Developing a Practical Algorithm
I developed an algorithm to optimize my daily fantasy soccer lineups. I discuss my approach to the problem and my eventual solution.
Abigail Keenan / Unsplash
By Rob Schwartz
December 1, 2020
I’ve participated in daily fantasy soccer on DraftKings for a few years. In an effort to increase my profitability, I recently began working with a statistician to develop a model that predicts player performances. Our model has been performing well, but I’ve had to painstakingly sift through the model’s output to actually select lineups; keep in mind, the statistical model merely predicts the number of fantasy points a player will earn for a given match. It does not advise on how to select from the players, even if we now have insight into their likely performances.
Before I get into any more technical details, though, I ought to explain how DraftKings soccer works.
Each match, you’re asked to choose 6 players from the 22 who are on the field. Those 6 players, over the course of the match, will accumulate points through certain actions. For example, scoring a goal earns 10 points. Saving a shot, as a goalkeeper, is worth 2 points. Your objective is to choose 6 players that will perform better than the players that other DraftKings participants choose, as payouts only go to lineups above a certain percentile of the competition. Did I mention this is gambling?

### Rows

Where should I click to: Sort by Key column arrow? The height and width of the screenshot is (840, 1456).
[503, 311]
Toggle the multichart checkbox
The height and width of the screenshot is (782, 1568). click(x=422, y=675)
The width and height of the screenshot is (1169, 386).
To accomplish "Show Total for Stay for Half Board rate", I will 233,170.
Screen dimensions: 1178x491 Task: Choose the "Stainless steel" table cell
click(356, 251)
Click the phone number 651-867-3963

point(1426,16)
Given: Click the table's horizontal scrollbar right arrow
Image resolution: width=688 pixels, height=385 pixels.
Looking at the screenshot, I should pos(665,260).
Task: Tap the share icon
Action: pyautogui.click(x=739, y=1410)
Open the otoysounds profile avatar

### What you are asked to do
Rewrite the fantasy soccer article's paragraph that begins "Each match, you’re asked" as a short bulleted list that keeps its main facts.

### Exercise response
- Each match, you pick 6 of the 22 players on the field.
- Those players earn points for certain actions during the match, such as 10 points for scoring a goal or 2 points for a goalkeeper's save.
- The aim is to choose players who outperform the ones other DraftKings participants pick.
- Payouts go only to lineups above a certain percentile of the competition.
- It is gambling.